Exercise:
In the listing below, find the line with "Instruction: Toggle the" and the line with "Click the whiskey". Repeat those two lines and all lines between them exactly.

▽

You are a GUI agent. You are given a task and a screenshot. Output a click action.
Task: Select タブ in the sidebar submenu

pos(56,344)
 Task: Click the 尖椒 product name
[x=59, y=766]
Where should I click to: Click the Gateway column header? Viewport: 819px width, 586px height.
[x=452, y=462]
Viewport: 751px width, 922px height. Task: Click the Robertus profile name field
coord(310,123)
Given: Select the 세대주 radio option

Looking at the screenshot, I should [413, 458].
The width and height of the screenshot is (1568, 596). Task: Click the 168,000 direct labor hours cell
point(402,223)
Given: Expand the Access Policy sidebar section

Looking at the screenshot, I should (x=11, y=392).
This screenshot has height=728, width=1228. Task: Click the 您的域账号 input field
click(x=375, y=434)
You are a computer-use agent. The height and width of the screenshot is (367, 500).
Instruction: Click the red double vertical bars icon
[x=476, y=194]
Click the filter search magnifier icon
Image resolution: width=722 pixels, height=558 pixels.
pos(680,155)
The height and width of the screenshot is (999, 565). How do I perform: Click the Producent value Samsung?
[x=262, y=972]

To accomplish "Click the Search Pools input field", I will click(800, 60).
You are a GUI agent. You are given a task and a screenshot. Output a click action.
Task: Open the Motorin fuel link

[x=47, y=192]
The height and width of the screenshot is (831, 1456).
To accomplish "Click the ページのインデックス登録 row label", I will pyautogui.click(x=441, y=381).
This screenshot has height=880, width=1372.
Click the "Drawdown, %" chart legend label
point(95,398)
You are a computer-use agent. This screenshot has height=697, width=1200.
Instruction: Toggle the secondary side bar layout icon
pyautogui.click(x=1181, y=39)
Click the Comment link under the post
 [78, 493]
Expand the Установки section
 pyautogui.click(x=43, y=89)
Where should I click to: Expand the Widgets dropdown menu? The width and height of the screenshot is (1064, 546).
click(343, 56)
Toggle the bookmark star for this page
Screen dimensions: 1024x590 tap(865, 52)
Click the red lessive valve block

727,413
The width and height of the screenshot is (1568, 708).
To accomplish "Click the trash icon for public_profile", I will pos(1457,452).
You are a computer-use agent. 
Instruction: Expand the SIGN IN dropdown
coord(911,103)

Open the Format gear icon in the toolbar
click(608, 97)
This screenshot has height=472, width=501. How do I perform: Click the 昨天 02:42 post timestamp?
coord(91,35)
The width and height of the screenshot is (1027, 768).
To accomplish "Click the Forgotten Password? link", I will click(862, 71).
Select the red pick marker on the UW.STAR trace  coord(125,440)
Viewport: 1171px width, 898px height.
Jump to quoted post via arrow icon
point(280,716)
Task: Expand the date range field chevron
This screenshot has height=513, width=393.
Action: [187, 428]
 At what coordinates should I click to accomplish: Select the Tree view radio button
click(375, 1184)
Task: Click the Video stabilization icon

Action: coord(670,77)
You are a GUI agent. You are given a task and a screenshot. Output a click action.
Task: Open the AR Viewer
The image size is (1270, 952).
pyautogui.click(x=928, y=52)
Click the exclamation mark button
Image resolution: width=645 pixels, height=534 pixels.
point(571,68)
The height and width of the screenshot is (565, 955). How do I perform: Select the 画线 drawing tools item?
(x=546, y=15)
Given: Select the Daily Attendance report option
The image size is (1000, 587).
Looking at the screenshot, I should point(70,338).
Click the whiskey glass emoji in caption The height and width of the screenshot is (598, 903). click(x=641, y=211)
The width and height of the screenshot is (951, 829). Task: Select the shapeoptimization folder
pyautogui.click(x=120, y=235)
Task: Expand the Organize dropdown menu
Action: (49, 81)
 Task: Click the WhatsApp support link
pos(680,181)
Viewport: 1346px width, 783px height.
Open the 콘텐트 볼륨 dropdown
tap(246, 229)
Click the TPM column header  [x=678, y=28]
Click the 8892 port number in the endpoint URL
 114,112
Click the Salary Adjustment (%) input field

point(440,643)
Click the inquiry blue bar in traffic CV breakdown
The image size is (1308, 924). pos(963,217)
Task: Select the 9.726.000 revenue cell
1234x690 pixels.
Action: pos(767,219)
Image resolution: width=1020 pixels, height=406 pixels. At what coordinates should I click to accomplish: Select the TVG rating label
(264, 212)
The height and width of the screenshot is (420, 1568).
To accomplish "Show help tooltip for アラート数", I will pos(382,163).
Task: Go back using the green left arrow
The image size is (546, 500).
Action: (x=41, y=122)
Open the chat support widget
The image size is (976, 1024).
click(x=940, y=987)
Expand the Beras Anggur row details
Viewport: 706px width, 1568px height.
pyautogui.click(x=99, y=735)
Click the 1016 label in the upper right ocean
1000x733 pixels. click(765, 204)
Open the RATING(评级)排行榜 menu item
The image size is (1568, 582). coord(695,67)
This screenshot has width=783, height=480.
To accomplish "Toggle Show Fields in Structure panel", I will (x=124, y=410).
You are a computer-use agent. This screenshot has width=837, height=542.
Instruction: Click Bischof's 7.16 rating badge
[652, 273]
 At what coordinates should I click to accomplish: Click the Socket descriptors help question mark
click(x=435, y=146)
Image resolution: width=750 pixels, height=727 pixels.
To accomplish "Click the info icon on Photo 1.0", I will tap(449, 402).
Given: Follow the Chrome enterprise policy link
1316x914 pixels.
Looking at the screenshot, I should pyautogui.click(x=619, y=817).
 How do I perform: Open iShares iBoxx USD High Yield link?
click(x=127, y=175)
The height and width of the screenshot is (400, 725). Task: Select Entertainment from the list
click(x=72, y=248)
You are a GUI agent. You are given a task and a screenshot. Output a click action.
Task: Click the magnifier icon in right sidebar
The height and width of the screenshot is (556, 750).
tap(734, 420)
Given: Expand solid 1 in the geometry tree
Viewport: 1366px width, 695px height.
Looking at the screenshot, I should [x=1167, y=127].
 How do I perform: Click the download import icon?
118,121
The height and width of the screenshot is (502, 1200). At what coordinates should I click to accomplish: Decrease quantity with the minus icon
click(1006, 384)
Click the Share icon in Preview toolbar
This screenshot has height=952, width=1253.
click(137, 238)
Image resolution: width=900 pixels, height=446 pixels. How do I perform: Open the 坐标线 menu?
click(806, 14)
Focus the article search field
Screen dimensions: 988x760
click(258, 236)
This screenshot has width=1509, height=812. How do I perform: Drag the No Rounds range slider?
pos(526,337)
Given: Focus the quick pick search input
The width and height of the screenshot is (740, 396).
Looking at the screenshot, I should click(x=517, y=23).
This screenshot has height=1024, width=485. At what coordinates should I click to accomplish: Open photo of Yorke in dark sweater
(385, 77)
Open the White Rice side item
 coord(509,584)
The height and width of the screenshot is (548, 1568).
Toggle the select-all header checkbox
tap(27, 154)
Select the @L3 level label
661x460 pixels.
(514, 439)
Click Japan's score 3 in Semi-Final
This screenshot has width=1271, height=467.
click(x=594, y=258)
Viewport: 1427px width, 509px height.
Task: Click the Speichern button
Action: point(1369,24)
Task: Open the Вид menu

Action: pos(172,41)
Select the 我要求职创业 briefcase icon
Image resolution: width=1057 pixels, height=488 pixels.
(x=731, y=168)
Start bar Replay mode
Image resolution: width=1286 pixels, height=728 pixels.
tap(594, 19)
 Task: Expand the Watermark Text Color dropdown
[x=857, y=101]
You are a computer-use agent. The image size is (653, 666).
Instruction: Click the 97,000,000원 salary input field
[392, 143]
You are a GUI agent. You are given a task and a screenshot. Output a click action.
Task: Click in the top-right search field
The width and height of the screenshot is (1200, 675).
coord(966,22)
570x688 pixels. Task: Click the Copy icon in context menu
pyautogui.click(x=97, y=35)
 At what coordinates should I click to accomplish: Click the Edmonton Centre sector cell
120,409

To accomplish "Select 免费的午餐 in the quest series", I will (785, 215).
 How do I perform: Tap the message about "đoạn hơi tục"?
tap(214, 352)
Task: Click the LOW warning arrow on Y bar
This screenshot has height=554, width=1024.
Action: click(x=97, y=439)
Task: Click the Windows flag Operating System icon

△

Exercise solution:
Instruction: Toggle the secondary side bar layout icon
pyautogui.click(x=1181, y=39)
Click the Comment link under the post
 [78, 493]
Expand the Установки section
 pyautogui.click(x=43, y=89)
Where should I click to: Expand the Widgets dropdown menu? The width and height of the screenshot is (1064, 546).
click(343, 56)
Toggle the bookmark star for this page
Screen dimensions: 1024x590 tap(865, 52)
Click the red lessive valve block

727,413
The width and height of the screenshot is (1568, 708).
To accomplish "Click the trash icon for public_profile", I will pos(1457,452).
You are a computer-use agent. 
Instruction: Expand the SIGN IN dropdown
coord(911,103)

Open the Format gear icon in the toolbar
click(608, 97)
This screenshot has height=472, width=501. How do I perform: Click the 昨天 02:42 post timestamp?
coord(91,35)
The width and height of the screenshot is (1027, 768).
To accomplish "Click the Forgotten Password? link", I will click(862, 71).
Select the red pick marker on the UW.STAR trace  coord(125,440)
Viewport: 1171px width, 898px height.
Jump to quoted post via arrow icon
point(280,716)
Task: Expand the date range field chevron
This screenshot has height=513, width=393.
Action: [187, 428]
 At what coordinates should I click to accomplish: Select the Tree view radio button
click(375, 1184)
Task: Click the Video stabilization icon

Action: coord(670,77)
You are a GUI agent. You are given a task and a screenshot. Output a click action.
Task: Open the AR Viewer
The image size is (1270, 952).
pyautogui.click(x=928, y=52)
Click the exclamation mark button
Image resolution: width=645 pixels, height=534 pixels.
point(571,68)
The height and width of the screenshot is (565, 955). How do I perform: Select the 画线 drawing tools item?
(x=546, y=15)
Given: Select the Daily Attendance report option
The image size is (1000, 587).
Looking at the screenshot, I should point(70,338).
Click the whiskey glass emoji in caption The height and width of the screenshot is (598, 903). click(x=641, y=211)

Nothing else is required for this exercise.